In a move that has generated a lot of discussion, the Victorian government is trialling paid sick leave for casual workers.
The trial program has been developed in response to the spread of coronavirus in insecure workplaces during Melbourne’s second wave.
Set to begin in early 2022 with consultation opening this month, the Secure Work Pilot Scheme will provide up to five days of government funded sick or carer’s leave, at minimum wage rates, to workers in high-risk industries including aged care staff, cleaners, supermarket workers, hospitality workers and security guards.
“When people have nothing to fall back on, they make a choice between the safety of their workmates and feeding their family,” Victorian Premier Daniel Andrews said in a statement. “The ultimate decision they make isn’t wrong—what’s wrong is they’re forced to make it at all.
“This isn’t going to solve the problem of insecure work overnight but someone has to put their hand up and say we’re going to take this out of the too hard basket and do something about it—and that’s exactly what we’re doing.”
Treasurer and Minister for Industrial Relations Tim Pallas said: “Workers staying on the job when they’re sick is bad for business—for the rest of your staff and for your customers. We believe this scheme will benefit businesses and workers right across Victoria.”

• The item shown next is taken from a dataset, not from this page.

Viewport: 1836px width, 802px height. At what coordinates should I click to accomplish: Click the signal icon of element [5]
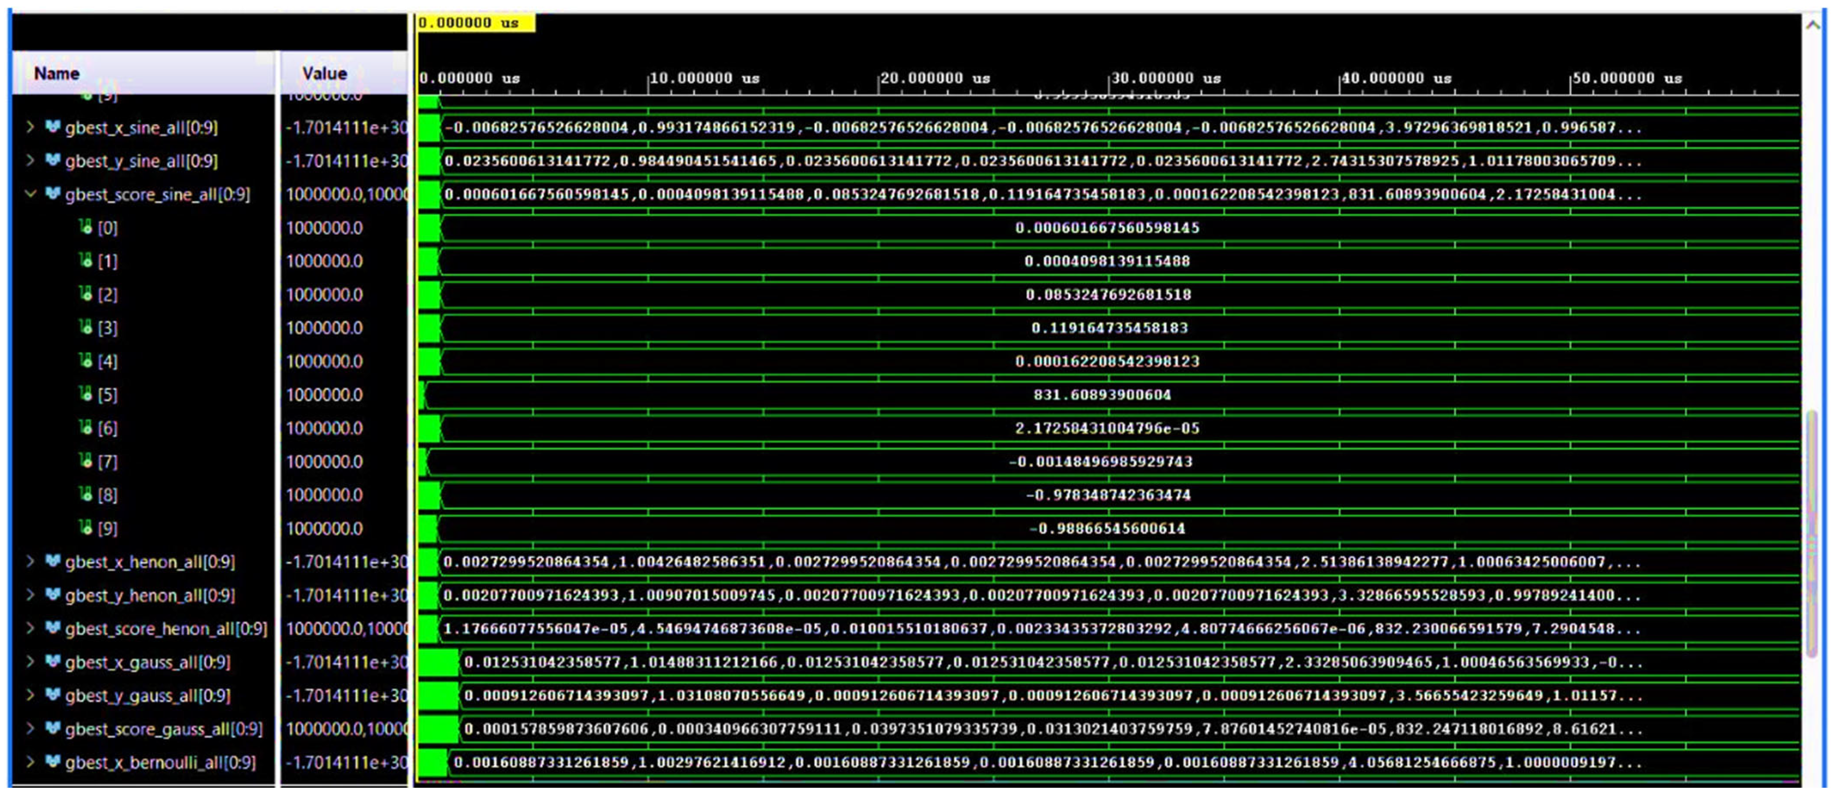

Casual and insecure workers in eligible sectors will be invited to pre-register for the scheme, providing their contact details and information about their employment so that applications can be fast-tracked if they need to apply for payments. An education campaign will also be rolled out to ensure eligible workers are aware of the support available when they need sick or carer’s pay.
The Victorian Budget 2020/21 will provide $5 million for consultation on the design of the pilot scheme to work through issues including documentation required to support payment applications and protections for workers who apply to access the scheme.
While any future ongoing scheme would be subject to an industry levy, the pilot scheme will be fully funded by the Victorian Government at no cost to business.
The Victorian Government’s COVID-19 Test Isolation Payment and the Commonwealth’s Pandemic Leave Disaster Payment for people who are required to isolate after a positive diagnosis or quarantine as a close contact remain available.
While many casual workers welcomed the news, The Australian Industry Group said the scheme is “deeply flawed”.
“Casuals receive a 25 per cent casual loading in lieu of sick leave and carer’s leave entitlement, and therefore providing a separate entitlement would be ‘double-dipping’,” CEO Innes Willox said.
“The levy would, in effect, be a tax on employment and would be another deterrent to employers investing in Victoria.
“This flawed proposal needs to be abandoned.”